━━ Records shown ━━

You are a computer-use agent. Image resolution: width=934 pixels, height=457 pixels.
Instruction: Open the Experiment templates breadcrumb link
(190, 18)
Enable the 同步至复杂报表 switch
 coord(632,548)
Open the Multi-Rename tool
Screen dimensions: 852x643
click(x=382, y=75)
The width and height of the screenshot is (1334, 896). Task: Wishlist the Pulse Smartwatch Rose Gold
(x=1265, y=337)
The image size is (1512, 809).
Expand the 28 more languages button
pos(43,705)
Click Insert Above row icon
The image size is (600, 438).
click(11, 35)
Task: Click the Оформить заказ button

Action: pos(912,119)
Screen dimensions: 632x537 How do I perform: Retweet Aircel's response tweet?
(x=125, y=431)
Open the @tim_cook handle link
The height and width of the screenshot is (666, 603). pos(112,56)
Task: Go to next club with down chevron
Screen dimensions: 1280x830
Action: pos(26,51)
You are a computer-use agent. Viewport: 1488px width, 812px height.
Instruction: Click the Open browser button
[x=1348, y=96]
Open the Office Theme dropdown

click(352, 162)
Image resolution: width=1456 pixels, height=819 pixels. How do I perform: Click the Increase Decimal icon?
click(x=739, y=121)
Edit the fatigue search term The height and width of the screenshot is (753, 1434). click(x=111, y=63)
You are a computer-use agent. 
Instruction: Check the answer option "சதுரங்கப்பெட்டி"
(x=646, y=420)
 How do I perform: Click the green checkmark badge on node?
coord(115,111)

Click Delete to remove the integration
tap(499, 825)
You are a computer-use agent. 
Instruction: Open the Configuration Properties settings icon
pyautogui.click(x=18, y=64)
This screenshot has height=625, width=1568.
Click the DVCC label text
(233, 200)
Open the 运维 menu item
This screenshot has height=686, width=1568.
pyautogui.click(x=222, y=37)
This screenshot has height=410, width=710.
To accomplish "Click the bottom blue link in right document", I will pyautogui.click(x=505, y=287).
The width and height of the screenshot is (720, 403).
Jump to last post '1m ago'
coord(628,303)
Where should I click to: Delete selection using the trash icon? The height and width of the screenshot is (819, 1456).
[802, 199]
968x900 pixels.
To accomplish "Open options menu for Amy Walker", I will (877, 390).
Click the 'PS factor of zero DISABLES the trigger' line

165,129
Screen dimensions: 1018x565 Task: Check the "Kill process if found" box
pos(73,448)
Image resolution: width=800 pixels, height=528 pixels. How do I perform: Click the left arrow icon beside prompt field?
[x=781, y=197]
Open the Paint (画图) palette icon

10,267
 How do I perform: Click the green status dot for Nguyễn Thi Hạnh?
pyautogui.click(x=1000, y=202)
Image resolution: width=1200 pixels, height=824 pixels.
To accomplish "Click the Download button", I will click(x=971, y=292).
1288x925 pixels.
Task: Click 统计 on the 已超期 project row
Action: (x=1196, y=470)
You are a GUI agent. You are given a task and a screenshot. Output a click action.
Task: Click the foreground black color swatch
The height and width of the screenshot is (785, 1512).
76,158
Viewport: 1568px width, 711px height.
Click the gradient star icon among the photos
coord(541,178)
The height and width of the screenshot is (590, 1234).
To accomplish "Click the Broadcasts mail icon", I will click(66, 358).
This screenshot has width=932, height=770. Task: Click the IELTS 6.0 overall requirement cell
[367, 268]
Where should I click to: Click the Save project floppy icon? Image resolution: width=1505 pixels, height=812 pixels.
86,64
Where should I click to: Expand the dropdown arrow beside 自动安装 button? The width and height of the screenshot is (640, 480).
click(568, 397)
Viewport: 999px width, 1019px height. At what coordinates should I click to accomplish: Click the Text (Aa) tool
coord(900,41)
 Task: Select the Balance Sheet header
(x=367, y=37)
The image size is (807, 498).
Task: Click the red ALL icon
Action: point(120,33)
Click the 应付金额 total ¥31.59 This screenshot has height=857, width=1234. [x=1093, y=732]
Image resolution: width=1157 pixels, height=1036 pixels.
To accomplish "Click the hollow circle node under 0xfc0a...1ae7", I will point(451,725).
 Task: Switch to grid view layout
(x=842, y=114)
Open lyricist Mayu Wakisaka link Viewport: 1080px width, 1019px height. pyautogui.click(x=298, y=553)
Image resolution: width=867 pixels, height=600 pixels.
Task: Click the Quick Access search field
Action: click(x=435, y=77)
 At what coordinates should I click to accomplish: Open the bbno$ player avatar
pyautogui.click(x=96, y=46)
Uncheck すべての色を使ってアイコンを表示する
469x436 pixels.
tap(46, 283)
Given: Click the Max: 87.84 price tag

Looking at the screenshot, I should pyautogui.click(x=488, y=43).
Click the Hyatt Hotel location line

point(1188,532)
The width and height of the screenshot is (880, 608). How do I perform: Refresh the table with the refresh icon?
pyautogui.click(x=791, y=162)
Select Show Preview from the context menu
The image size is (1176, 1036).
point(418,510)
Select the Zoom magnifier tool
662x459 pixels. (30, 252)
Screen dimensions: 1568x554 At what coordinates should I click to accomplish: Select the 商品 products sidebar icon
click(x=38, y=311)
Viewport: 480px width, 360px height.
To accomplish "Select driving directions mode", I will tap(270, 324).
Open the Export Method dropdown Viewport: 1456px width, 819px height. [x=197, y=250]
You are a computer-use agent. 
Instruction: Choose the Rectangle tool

━━━

What you return should be the records above, repeated exactly.

You are a computer-use agent. Image resolution: width=934 pixels, height=457 pixels.
Instruction: Open the Experiment templates breadcrumb link
(190, 18)
Enable the 同步至复杂报表 switch
 coord(632,548)
Open the Multi-Rename tool
Screen dimensions: 852x643
click(x=382, y=75)
The width and height of the screenshot is (1334, 896). Task: Wishlist the Pulse Smartwatch Rose Gold
(x=1265, y=337)
The image size is (1512, 809).
Expand the 28 more languages button
pos(43,705)
Click Insert Above row icon
The image size is (600, 438).
click(11, 35)
Task: Click the Оформить заказ button

Action: pos(912,119)
Screen dimensions: 632x537 How do I perform: Retweet Aircel's response tweet?
(x=125, y=431)
Open the @tim_cook handle link
The height and width of the screenshot is (666, 603). pos(112,56)
Task: Go to next club with down chevron
Screen dimensions: 1280x830
Action: pos(26,51)
You are a computer-use agent. Viewport: 1488px width, 812px height.
Instruction: Click the Open browser button
[x=1348, y=96]
Open the Office Theme dropdown

click(352, 162)
Image resolution: width=1456 pixels, height=819 pixels. How do I perform: Click the Increase Decimal icon?
click(x=739, y=121)
Edit the fatigue search term The height and width of the screenshot is (753, 1434). click(x=111, y=63)
You are a computer-use agent. 
Instruction: Check the answer option "சதுரங்கப்பெட்டி"
(x=646, y=420)
 How do I perform: Click the green checkmark badge on node?
coord(115,111)

Click Delete to remove the integration
tap(499, 825)
You are a computer-use agent. 
Instruction: Open the Configuration Properties settings icon
pyautogui.click(x=18, y=64)
This screenshot has height=625, width=1568.
Click the DVCC label text
(233, 200)
Open the 运维 menu item
This screenshot has height=686, width=1568.
pyautogui.click(x=222, y=37)
This screenshot has height=410, width=710.
To accomplish "Click the bottom blue link in right document", I will pyautogui.click(x=505, y=287).
The width and height of the screenshot is (720, 403).
Jump to last post '1m ago'
coord(628,303)
Where should I click to: Delete selection using the trash icon? The height and width of the screenshot is (819, 1456).
[802, 199]
968x900 pixels.
To accomplish "Open options menu for Amy Walker", I will (877, 390).
Click the 'PS factor of zero DISABLES the trigger' line

165,129
Screen dimensions: 1018x565 Task: Check the "Kill process if found" box
pos(73,448)
Image resolution: width=800 pixels, height=528 pixels. How do I perform: Click the left arrow icon beside prompt field?
[x=781, y=197]
Open the Paint (画图) palette icon

10,267
 How do I perform: Click the green status dot for Nguyễn Thi Hạnh?
pyautogui.click(x=1000, y=202)
Image resolution: width=1200 pixels, height=824 pixels.
To accomplish "Click the Download button", I will click(x=971, y=292).
1288x925 pixels.
Task: Click 统计 on the 已超期 project row
Action: (x=1196, y=470)
You are a GUI agent. You are given a task and a screenshot. Output a click action.
Task: Click the foreground black color swatch
The height and width of the screenshot is (785, 1512).
76,158
Viewport: 1568px width, 711px height.
Click the gradient star icon among the photos
coord(541,178)
The height and width of the screenshot is (590, 1234).
To accomplish "Click the Broadcasts mail icon", I will click(66, 358).
This screenshot has width=932, height=770. Task: Click the IELTS 6.0 overall requirement cell
[367, 268]
Where should I click to: Click the Save project floppy icon? Image resolution: width=1505 pixels, height=812 pixels.
86,64
Where should I click to: Expand the dropdown arrow beside 自动安装 button? The width and height of the screenshot is (640, 480).
click(568, 397)
Viewport: 999px width, 1019px height. At what coordinates should I click to accomplish: Click the Text (Aa) tool
coord(900,41)
 Task: Select the Balance Sheet header
(x=367, y=37)
The image size is (807, 498).
Task: Click the red ALL icon
Action: point(120,33)
Click the 应付金额 total ¥31.59 This screenshot has height=857, width=1234. [x=1093, y=732]
Image resolution: width=1157 pixels, height=1036 pixels.
To accomplish "Click the hollow circle node under 0xfc0a...1ae7", I will point(451,725).
 Task: Switch to grid view layout
(x=842, y=114)
Open lyricist Mayu Wakisaka link Viewport: 1080px width, 1019px height. pyautogui.click(x=298, y=553)
Image resolution: width=867 pixels, height=600 pixels.
Task: Click the Quick Access search field
Action: click(x=435, y=77)
 At what coordinates should I click to accomplish: Open the bbno$ player avatar
pyautogui.click(x=96, y=46)
Uncheck すべての色を使ってアイコンを表示する
469x436 pixels.
tap(46, 283)
Given: Click the Max: 87.84 price tag

Looking at the screenshot, I should pyautogui.click(x=488, y=43).
Click the Hyatt Hotel location line

point(1188,532)
The width and height of the screenshot is (880, 608). How do I perform: Refresh the table with the refresh icon?
pyautogui.click(x=791, y=162)
Select Show Preview from the context menu
The image size is (1176, 1036).
point(418,510)
Select the Zoom magnifier tool
662x459 pixels. (30, 252)
Screen dimensions: 1568x554 At what coordinates should I click to accomplish: Select the 商品 products sidebar icon
click(x=38, y=311)
Viewport: 480px width, 360px height.
To accomplish "Select driving directions mode", I will tap(270, 324).
Open the Export Method dropdown Viewport: 1456px width, 819px height. [x=197, y=250]
You are a computer-use agent. 
Instruction: Choose the Rectangle tool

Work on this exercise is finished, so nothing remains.